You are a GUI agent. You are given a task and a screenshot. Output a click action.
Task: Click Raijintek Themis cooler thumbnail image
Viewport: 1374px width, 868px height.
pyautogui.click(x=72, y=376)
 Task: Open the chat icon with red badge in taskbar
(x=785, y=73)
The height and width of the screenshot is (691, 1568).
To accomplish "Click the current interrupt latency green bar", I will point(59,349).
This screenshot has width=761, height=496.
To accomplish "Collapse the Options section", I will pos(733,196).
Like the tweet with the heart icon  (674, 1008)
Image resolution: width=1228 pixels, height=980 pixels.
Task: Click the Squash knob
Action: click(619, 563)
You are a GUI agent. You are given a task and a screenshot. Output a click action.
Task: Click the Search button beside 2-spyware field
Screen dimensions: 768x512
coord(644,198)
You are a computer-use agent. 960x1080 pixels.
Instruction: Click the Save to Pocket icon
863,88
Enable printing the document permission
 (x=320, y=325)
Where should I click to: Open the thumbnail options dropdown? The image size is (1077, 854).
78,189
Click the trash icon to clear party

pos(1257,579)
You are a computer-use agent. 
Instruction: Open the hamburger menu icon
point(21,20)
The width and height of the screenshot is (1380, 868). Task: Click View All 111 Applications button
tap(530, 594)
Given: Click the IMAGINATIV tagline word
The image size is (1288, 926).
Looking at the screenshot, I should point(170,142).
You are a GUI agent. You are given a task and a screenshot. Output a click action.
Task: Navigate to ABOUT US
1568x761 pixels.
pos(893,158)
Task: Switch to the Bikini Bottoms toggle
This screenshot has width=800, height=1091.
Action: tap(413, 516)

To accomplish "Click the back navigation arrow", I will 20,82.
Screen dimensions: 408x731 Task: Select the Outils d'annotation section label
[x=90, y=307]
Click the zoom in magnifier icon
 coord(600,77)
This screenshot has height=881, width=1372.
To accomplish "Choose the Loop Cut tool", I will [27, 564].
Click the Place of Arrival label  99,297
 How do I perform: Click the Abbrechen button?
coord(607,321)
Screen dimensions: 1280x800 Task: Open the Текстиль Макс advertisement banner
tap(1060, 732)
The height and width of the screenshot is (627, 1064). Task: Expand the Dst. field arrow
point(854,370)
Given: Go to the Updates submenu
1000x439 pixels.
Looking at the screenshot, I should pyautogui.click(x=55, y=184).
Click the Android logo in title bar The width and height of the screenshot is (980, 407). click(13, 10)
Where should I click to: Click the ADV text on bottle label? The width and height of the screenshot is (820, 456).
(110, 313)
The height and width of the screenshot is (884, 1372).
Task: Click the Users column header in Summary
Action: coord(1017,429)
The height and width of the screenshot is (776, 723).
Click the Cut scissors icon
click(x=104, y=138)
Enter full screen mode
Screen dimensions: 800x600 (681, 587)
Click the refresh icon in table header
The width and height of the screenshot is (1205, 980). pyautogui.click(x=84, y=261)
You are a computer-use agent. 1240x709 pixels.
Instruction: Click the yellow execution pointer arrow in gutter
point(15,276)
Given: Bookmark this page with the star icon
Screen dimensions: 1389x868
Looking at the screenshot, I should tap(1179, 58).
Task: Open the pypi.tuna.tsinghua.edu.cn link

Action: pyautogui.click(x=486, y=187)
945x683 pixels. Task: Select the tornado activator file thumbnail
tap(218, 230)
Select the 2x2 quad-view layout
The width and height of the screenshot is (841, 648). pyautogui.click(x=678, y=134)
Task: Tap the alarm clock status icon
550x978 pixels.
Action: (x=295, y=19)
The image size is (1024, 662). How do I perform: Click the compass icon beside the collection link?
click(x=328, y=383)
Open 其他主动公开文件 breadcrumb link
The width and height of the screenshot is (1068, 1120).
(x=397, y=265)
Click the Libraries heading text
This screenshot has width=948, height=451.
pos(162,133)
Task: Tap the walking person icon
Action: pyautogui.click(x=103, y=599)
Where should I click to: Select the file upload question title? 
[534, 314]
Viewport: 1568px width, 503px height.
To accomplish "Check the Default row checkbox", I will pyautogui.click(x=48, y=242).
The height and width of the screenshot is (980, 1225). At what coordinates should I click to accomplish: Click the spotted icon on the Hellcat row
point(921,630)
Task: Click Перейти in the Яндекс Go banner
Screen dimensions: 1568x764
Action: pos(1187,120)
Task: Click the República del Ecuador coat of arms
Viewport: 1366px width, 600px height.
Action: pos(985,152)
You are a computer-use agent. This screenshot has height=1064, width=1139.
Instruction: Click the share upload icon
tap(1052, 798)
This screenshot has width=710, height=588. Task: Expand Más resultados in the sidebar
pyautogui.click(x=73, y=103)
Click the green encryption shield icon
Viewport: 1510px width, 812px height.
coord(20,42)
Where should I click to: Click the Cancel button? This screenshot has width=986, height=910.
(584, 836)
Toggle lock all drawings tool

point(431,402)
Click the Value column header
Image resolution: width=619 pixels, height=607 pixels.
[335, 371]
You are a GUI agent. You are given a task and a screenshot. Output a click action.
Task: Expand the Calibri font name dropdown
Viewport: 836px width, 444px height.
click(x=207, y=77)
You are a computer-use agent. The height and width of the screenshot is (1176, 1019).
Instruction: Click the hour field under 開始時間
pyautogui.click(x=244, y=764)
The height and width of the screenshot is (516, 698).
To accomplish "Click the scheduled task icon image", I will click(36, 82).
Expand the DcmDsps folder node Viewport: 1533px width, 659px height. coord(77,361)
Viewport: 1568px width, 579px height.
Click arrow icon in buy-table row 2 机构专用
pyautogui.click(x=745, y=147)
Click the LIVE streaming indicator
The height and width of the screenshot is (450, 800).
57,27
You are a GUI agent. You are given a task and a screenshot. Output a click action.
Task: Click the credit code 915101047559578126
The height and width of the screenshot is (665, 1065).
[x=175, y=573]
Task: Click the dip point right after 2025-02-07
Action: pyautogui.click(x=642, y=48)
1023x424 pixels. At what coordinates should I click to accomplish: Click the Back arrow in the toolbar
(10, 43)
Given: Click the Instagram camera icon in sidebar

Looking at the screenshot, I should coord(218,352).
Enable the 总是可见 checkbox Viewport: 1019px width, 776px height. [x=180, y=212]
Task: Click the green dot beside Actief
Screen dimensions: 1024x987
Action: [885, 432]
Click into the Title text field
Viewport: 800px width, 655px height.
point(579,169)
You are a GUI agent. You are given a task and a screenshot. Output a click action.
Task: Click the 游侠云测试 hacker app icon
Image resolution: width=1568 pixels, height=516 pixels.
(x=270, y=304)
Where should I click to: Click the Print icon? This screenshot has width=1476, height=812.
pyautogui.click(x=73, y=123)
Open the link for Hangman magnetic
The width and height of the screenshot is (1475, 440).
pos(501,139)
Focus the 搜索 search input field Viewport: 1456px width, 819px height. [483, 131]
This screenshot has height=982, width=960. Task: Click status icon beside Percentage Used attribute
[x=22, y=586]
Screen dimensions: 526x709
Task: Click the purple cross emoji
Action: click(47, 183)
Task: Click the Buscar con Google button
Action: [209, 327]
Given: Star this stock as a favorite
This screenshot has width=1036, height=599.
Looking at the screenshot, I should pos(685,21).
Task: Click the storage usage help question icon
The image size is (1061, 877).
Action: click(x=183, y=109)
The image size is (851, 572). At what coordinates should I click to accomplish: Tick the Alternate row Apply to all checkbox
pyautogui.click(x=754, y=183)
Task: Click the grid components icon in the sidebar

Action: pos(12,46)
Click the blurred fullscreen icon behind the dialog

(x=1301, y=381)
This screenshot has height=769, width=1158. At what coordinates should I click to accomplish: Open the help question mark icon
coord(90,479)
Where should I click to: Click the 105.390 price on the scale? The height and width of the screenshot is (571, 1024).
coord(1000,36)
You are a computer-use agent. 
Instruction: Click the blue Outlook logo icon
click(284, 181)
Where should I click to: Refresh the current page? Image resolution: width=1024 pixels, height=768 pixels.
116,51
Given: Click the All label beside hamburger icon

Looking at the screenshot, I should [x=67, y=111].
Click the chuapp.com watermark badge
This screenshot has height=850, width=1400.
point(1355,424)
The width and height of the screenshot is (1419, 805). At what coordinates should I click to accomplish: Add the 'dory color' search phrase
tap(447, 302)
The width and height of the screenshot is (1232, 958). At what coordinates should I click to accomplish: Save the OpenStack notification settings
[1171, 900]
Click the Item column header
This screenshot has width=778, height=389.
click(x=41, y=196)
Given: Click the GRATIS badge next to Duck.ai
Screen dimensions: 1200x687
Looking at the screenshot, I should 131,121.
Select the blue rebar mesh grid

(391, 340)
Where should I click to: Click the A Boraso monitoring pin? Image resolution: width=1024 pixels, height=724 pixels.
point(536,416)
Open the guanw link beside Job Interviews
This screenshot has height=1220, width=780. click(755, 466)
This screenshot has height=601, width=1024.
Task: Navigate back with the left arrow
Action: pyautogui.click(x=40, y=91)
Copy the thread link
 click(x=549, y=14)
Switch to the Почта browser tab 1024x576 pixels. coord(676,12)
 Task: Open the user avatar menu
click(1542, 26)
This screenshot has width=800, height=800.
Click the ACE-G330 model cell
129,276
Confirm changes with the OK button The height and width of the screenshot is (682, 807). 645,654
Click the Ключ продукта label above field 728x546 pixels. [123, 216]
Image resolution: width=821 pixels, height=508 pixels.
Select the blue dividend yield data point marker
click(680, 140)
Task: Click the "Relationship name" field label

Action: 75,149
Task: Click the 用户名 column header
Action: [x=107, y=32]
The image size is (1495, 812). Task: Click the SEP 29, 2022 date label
══════
#### Action item:
Scan the data above. Return every line with "will" in it.

#### Exercise answer:
To accomplish "Click the current interrupt latency green bar", I will point(59,349).
To accomplish "Collapse the Options section", I will pos(733,196).
To accomplish "Click the back navigation arrow", I will 20,82.
To accomplish "Choose the Loop Cut tool", I will [27, 564].
To accomplish "Check the Default row checkbox", I will pyautogui.click(x=48, y=242).
To accomplish "Click the scheduled task icon image", I will click(36, 82).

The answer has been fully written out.